Manfred Memorial Moon Mission
- Names: 4M
- Mission type: Reconnaissance, memorial
- Operator: LuxSpace
- COSPAR ID: 2014-065B
- SATCAT no.: 40284
- Website: luxspace.lu
- Mission duration: 19 days

Spacecraft properties
- Manufacturer: LuxSpace
- Launch mass: Payload 14 kg, 3rd stage of rocket to which payload was permanently attached 21,000 kg, Nominal total=21,014 kg
- Dry mass: 14 kg (31 lb)
- Dimensions: 61 cm × 26 cm × 10 cm (2.00 ft × 0.85 ft × 0.33 ft)
- Power: 4.5 W

Start of mission
- Launch date: 23 October 2014, 18:00:04 UTC
- Rocket: Long March 3C/G2
- Launch site: Xichang LC-2

End of mission
- Disposal: Crashed
- Destroyed: 4 March 2022

Orbital parameters
- Reference system: Geocentric
- Regime: Highly Elliptical
- Perigee altitude: 1,282 kilometers (797 mi)
- Apogee altitude: 404,724 kilometers (251,484 mi)
- Inclination: 30.4°
- Period: 10.93 days

Flyby of Moon
- Closest approach: 28 October 2014
- Distance: 13,000 km (8,100 mi)

= Manfred Memorial Moon Mission =

Private lunar probe

Manfred Memorial Moon Mission (4M) was the first private lunar probe to successfully fly by the Moon. It was led by LuxSpace, a child company of German OHB System, and named in honor of OHB Systems founder, Manfred Fuchs, who died in 2014. It was launched with the Chinese Chang'e 5-T1 test spacecraft on 23 October 2014. The lunar flyby took place on 28 October 2014, after which the spacecraft entered elliptical Earth orbit and continued transmission until 11 November 2014, exceeding its designed lifetime by four times.

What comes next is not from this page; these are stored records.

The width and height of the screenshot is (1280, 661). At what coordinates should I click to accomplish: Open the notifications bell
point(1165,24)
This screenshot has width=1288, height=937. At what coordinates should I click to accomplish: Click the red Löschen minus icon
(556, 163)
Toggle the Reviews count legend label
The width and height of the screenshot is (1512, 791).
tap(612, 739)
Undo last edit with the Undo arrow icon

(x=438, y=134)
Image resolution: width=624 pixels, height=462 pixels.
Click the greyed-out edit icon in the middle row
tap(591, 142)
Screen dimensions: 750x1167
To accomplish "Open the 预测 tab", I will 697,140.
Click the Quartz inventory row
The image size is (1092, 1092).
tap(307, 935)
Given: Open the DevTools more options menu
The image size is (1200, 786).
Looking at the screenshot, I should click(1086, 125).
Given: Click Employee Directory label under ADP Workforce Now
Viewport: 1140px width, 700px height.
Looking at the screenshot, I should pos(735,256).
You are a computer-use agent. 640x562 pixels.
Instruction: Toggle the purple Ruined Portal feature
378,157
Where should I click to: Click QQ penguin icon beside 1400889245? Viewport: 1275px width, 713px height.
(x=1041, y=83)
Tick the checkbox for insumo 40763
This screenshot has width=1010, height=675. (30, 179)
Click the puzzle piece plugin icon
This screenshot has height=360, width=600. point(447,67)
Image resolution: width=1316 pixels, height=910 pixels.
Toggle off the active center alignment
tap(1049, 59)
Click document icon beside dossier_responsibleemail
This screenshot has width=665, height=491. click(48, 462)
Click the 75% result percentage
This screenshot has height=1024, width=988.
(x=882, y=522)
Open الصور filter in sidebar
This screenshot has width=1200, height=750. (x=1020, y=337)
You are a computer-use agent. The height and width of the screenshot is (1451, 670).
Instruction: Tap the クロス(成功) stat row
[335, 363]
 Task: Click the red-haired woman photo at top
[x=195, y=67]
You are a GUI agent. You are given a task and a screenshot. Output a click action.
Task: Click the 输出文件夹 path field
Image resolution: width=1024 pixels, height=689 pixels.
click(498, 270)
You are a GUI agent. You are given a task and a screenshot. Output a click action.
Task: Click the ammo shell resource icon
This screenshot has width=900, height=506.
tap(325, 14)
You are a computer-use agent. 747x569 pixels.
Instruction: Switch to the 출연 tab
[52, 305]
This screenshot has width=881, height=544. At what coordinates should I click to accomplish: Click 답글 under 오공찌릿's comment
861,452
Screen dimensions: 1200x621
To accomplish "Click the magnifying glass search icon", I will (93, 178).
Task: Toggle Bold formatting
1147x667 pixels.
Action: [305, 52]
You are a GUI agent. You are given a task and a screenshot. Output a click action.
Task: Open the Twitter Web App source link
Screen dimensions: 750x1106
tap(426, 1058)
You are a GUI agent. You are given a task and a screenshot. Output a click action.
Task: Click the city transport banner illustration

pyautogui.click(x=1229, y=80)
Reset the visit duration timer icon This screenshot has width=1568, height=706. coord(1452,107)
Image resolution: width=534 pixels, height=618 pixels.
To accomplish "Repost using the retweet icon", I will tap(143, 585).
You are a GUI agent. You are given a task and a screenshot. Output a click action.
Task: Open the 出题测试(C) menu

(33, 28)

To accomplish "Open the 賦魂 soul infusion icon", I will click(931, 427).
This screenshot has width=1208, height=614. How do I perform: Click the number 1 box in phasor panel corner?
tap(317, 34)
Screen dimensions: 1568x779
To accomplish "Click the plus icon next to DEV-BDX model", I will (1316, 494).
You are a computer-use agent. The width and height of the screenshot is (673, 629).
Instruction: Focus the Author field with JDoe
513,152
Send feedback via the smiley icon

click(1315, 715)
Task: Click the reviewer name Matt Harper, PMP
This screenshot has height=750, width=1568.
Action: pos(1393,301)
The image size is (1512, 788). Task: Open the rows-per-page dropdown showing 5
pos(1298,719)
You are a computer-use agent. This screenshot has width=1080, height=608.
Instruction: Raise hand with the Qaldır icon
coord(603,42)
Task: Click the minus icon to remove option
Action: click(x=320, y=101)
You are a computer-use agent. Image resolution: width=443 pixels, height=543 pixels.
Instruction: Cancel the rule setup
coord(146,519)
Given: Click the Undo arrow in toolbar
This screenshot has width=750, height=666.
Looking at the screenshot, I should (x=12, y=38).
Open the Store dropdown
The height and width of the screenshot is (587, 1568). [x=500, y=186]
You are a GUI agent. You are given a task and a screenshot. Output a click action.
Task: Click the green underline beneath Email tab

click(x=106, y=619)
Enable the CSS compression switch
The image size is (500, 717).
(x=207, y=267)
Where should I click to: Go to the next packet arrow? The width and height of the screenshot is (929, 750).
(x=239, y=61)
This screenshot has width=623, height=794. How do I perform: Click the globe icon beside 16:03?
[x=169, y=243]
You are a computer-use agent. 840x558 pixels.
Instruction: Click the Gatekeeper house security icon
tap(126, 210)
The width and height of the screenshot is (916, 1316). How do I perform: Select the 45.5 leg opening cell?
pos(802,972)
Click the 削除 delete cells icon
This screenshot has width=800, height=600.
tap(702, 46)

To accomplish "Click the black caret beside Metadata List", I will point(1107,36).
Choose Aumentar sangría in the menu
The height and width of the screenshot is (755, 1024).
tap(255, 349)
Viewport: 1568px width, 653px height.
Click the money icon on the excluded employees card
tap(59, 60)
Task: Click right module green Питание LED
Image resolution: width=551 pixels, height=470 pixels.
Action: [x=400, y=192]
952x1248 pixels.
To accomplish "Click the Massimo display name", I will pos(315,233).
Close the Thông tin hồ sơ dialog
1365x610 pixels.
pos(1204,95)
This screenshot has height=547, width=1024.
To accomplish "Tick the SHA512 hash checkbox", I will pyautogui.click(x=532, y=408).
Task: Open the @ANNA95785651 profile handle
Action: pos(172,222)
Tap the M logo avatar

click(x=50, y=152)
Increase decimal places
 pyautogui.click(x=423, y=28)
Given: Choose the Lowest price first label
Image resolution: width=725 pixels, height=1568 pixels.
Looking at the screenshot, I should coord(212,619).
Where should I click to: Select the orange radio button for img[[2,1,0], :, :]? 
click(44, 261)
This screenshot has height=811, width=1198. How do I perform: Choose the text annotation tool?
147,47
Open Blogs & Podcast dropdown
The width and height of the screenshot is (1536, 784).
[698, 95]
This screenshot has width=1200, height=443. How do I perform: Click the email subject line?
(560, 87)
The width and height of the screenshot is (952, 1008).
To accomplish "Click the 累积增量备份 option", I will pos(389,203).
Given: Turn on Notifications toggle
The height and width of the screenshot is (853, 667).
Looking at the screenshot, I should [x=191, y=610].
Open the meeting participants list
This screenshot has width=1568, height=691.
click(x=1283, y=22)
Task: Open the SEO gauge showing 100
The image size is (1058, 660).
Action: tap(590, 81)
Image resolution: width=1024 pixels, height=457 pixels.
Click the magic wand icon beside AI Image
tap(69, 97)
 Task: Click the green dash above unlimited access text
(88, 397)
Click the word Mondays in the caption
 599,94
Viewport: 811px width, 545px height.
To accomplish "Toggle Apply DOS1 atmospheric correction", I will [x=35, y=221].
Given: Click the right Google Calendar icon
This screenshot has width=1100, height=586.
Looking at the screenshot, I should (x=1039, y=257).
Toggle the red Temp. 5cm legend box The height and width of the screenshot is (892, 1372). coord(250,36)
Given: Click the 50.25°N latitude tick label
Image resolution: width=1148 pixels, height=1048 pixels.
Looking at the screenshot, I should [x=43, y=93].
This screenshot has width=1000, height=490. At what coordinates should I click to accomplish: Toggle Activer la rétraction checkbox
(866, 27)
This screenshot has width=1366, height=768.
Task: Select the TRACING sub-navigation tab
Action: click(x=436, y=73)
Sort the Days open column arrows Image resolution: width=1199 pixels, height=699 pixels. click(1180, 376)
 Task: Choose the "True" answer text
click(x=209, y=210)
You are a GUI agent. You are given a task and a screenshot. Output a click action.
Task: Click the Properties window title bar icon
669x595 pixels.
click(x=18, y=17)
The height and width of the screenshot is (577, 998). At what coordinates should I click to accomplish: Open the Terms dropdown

The spacecraft, along with the rocket stage to which it was attached, likely made impact with the surface of the Moon after its orbit decayed, on 4 March 2022. This made Luxembourg the eighth country to reach the surface of the Moon.

==Spacecraft==

REMEMBER THE SPACE PIONEER MANFRED FUCHS.
REST IN PEACE MANFRED FUCHS.
DAMIT ALLE MENSCHEN AUF DERWELT IN FRIEDEN ZUSAMMEN LEBEN.
LA LI LU NUR DER MANN IM MOND SCHAUTZU WENN DIE KLEINEN KINDER SCHLAFEN UND SO SCHLAF AUCH DU.
DO NOT GO WHERE THE PATH MAY LEAD GO INSTEAD WHERE THERE IS NO PATH AND LEAVE
A TRAIL.
ALL LIFE IS AN EXPERIMENT. THE MORE EXPERIMENTS YOU MAKE THE BETTER.
— Part of the message sent by the 4M

The briefcase-sized probe, with a mass of 14 kg was built by the Luxemburg company LuxSpace. Its primary power source consisted of 28 non-rechargeable Saft LSH20 HTS lithium cells, which provided 4.5 W power for the payload electronics. It was permanently attached to the Long March 3C/G2 upper stage through the mission, and its design was adapted to function near the electromagnetic interference from the rocket's 1 kW S band transmitter. The secondary power source included 4 Saft MPS lithium-ion batteries recharged by a 2x8 grid of solar panels, to recharge its batteries. Unlike the primary power source, however, it was dependent on the spacecraft attitude (orientation) and rotation rate, determining the availability of sunlight to recharge the batteries. The onboard computer was an FM430.

===Payload===

- Amateur radio
The radio payload consisted of a quarter-wave monopole antenna supported by an I/Q modulator, and an RF power amplifier providing 1.5 W power. The probe's antenna transmitted up to 2,500, 13-character digital messages at 145.980 MHz using digital mode JT65B, with additional tone transmissions. LuxSpace created a contest with prizes for amateur radio operators to receive these transmissions and send results back to the company. The radio was activated 77.8 minutes after the launch, and the first radio signal was received in Brazil at 19:18 UTC. The team expected 10 participants to join the contest, but more than 60 people took part. Scoring was based on the number of messages received.

- Dosimeter
The 4M probe featured a small dosimeter that measured ionizing radiation in space. The instrument was provided by the Spanish company iC-Málaga. The instrument measured the total ionizing dose every 5 minutes, and it showed a significant increase in radiation doses while crossing Van Allen radiation belts. 215 hours into the mission, the radiation sensor stopped working for unknown reasons.

==Mission==

The probe was permanently attached to the third stage of Long March 3C/G2 on 23 October 2014 at 18:00 UTC along with Chang'e 5-T1, making its closest flyby a day after Chang'e 5-T1. The lunar flyby took place during the night of 28 October 2014. After that, the probe entered a highly elliptical geocentric orbit with a period of 14 days and it remains in space. The last transmission from the spacecraft was received on 11 November 2014, 01:35 UTC.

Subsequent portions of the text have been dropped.